The revelation that the FBI had destroyed its records on Cronkite in 2007 came in response to Freedom of Information Act requests sent in after his death in July (everybody FOIAs the FBI files of public figures after they die, because dead people don't have privacy rights and the FBI must turn them over). The bureau routinely destroys files, but it's supposed to hold on to records that may have historical value—and Walter Cronkite certainly qualifies as a historical figure.

We filed a FOIA request to find out everything we could about the destroyed file—and got denied. But then USA Today piped up with a story on Cronkite's disappearing paper trail, and lo and behold, the bureau reconsidered and we got a packet in the mail with some pages (embedded below) indicating both the date of the file—it was opened in January 1974—and its number in the FBI's filing system. From that number—9-57023—we can deduce that it was an extortion investigation, because the first number corresponds to the bureau's code system for classifying crimes. A "9" means "Extortion, Extortion — Racial Matters, [and] Extortion — Nuclear."

So there you have it! Cronkite's name came up in a 1974 extortion investigation, and the FBI destroyed the file. Was Cronkite himself the victim? We don't know, but it appears from a screen printout from a search of the FBI's filing system turned over by the bureau that Cronkite was one of three subjects of the file (the other two names are redacted).

Bill Carter, an FBI spokesman, says Cronkite's name merely came up in the missing file, that he wasn't the subject of it, and that it had no historical value. Not to get too much further into the weeds here than we already are, but Carter admits that he has no idea how he knows that—"That's my understanding from records management," he says, referring to the FBI's division for handling FOIA requests. The problem is, if there is information somewhere that confirms whether or not Cronkite was indeed the subject of the missing file, and how tangential or central he was to its contents, we should have it, since we FOIA'd those records and the FBI says it has turned over everything it found. So if Carter knows something we don't about that file—e.g., whether or not Cronkite was the subject—it means the bureau is holding out on us. All this would have been much simpler and less confusing if they had simply not destroyed the file.

We called CBS News and Cronkite's son Chip to see if anyone recalled an extortion attempt against Cronkite in the 1970s; a CBS News spokesman declined to comment, and Chip Cronkite didn't return a phone call.

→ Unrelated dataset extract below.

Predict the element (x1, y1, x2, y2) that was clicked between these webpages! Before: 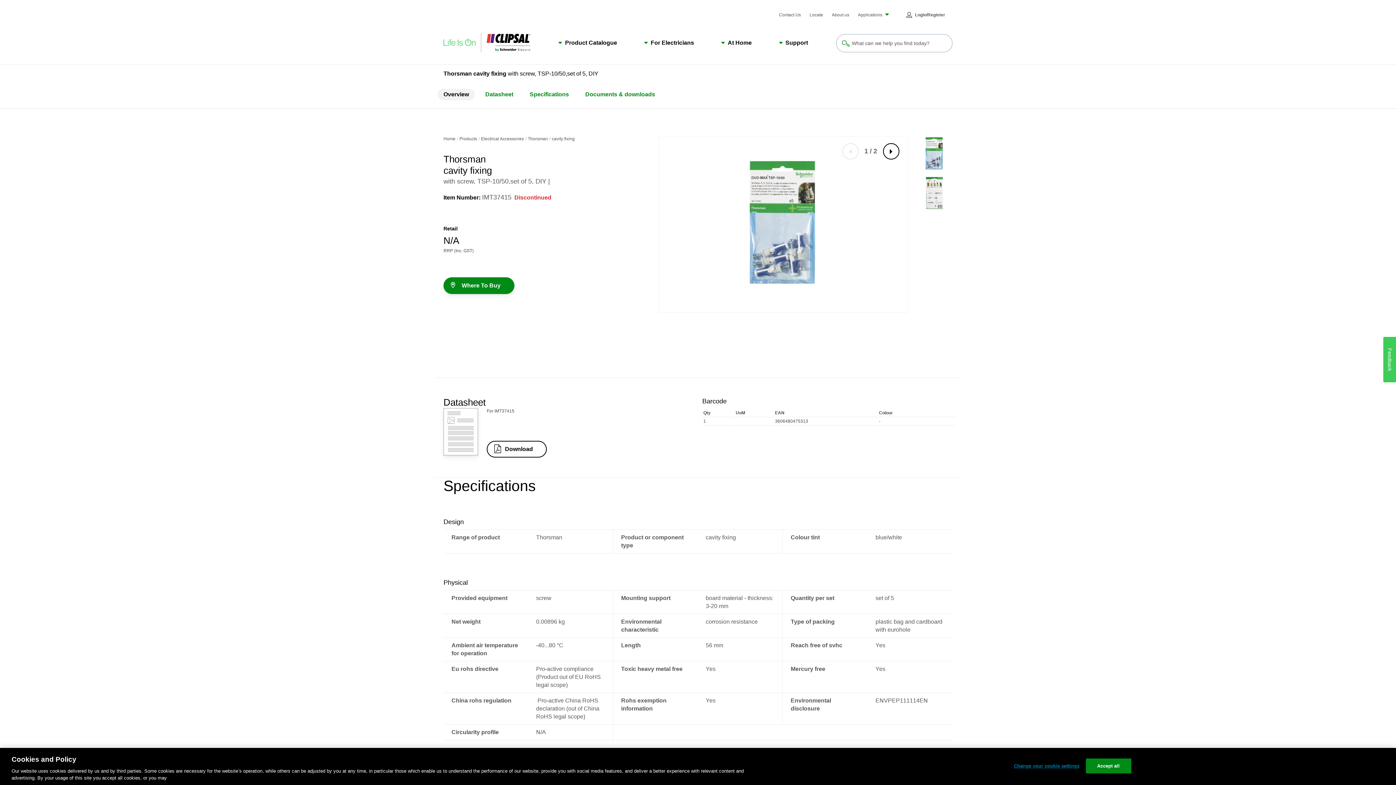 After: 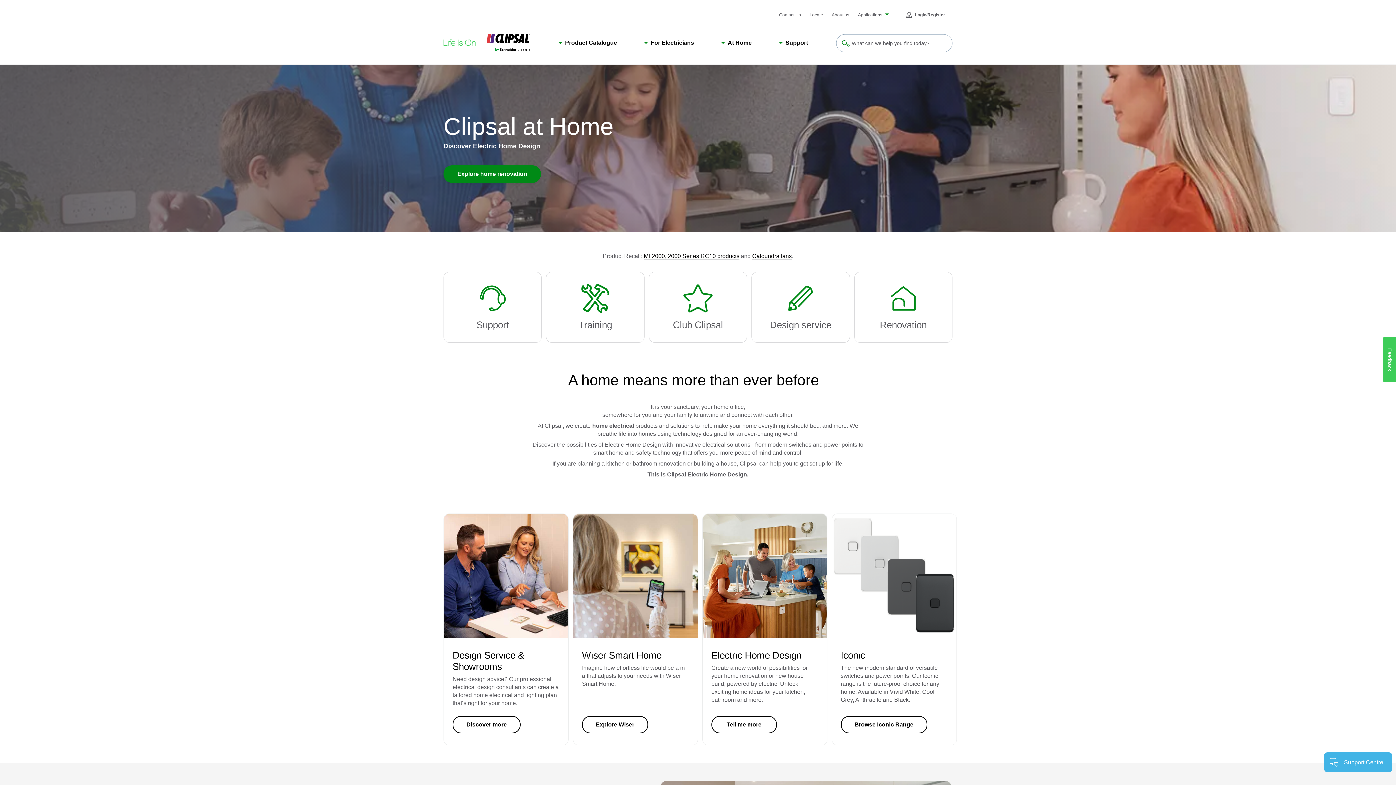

The FBI's Carter also says the bureau has "at least two or three" other files on Cronkite that it is currently processing for release. That was news to us, since the bureau's Records Management Division told us back when we first got news of the file's destruction that it was the only thing they had on Cronkite. But a "search slip" released by the bureau to us seems to back Carter up, mentioning at least one other file in which Cronkite's name appeared. That file's number begins with 145, which is code for "Interstate Transportation of Obscene Matter." You can bet we'll be FOIAing that one.